Abbandonati, indifesi, quando ci stendiamo nel letto per dormire siamo in una condizione di ritiro dalla vita “reale”, cadono resistenze e difese, ci avventuriamo in una dimensione completamente diversa, del tutto interiore, che dice molto di noi stessi. Sono stati alcuni studi psicoanalitici a far luce sul particolare significato delle posizioni che il nostro corpo assume nel sonno. Perché già quando stiamo per addormentarci scegliamo per il nostro corpo pose non casuali. Esprimiamo con il corpo l’atteggiamento con il quale affrontiamo la vita. Secondo queste analisi, il modo in cui dormiamo rivela il modo in cui viviamo. Quando nel letto siamo in due, l’interpretazione delle posizioni risulta particolarmente affascinante. Insomma, come ci si ama, così si dorme. La sociologa americana Evany Thomas ha analizzato i più comuni incastri notturni di due amanti nel libro ‘The Secret Language Of Sleep’ (in italiano ‘Il cucchiaio, il koala e la cerniera lampo. Le 39 posizioni del sonno: cosa rivela di una coppia il modo in cui dorme’, Sonzogno, 2006). Nel sonno di coppia, secondo i ricercatori, i partner tendono a sintonizzare le loro posizioni, dando una chiara immagine del loro rapporto. Il letto è visto come uno spazio esistenziale nel quale agiamo, esprimiamo la relazione attraverso il modo in cui lo occupiamo, lo abitiamo, ci stiamo dentro insieme. In genere, le “coreografie” del sonno di coppia hanno una loro naturale evoluzione. Da una posizione di estrema vicinanza, solita nei primi periodi della relazione, nel tempo gradualmente si va verso un allontanamento fisico. Che non significa necessariamente un’incrinatura emotiva nella relazione, piuttosto che la coppia ha acquisito una certa sicurezza emotiva e che i due partner tendono verso uno spontaneo recupero della propria individualità, così come avviene nella vita ad occhi aperti. Dopo molti anni di sonni “a due”, generalmente le pose scelte sono meno legate alla relazione e più alla personalità. (Continua a leggere dopo la foto)

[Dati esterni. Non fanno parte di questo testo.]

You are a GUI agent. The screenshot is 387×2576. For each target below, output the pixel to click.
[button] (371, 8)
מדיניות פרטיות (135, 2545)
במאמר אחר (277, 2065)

1. Vicinanza / condivisione / fusione. Molto contatto nel sonno indica intimità fisica ed emotiva, vicinanza, confidenza, comunicazione e può avere significato sessuale. Le posizioni allacciate esprimono forte intensità emotiva, desiderio di fusione. Una figura classica è quella “a cucchiaio”, due corpi accostati, stesi nella stessa direzione girati su un fianco, dove in genere è lui a stare dietro. Oppure “l’abbraccio”, stretti uno di fronte all’altro, faccia a faccia. Queste figure sono molto comuni agli inizi di una relazione ma possono nel tempo esprimere protezione, possessività, controllo, attaccamento, dipendenza, ansia di separazione. (Continua a leggere dopo le foto)




 

2. Individualità / separazione / distacco. Formare spazi tra i due corpi può indicare distanza emotiva, privacy, individualismo, così come un tentativo di difendersi emotivamente dall’altro. Può essere segno di sicurezza emotiva in una coppia di vecchia data ma anche distacco emotivo se avviene all’inizio della relazione, quando intimità fisica e comunicazione emotiva vanno insieme. Esempi ne sono il dormire sempre ognuno sul proprio fianco, occupare buona parte dello spazio da parte di un partner e lasciarne poco all’altro, il ritirarsi in posizioni chiuse da un lato del letto.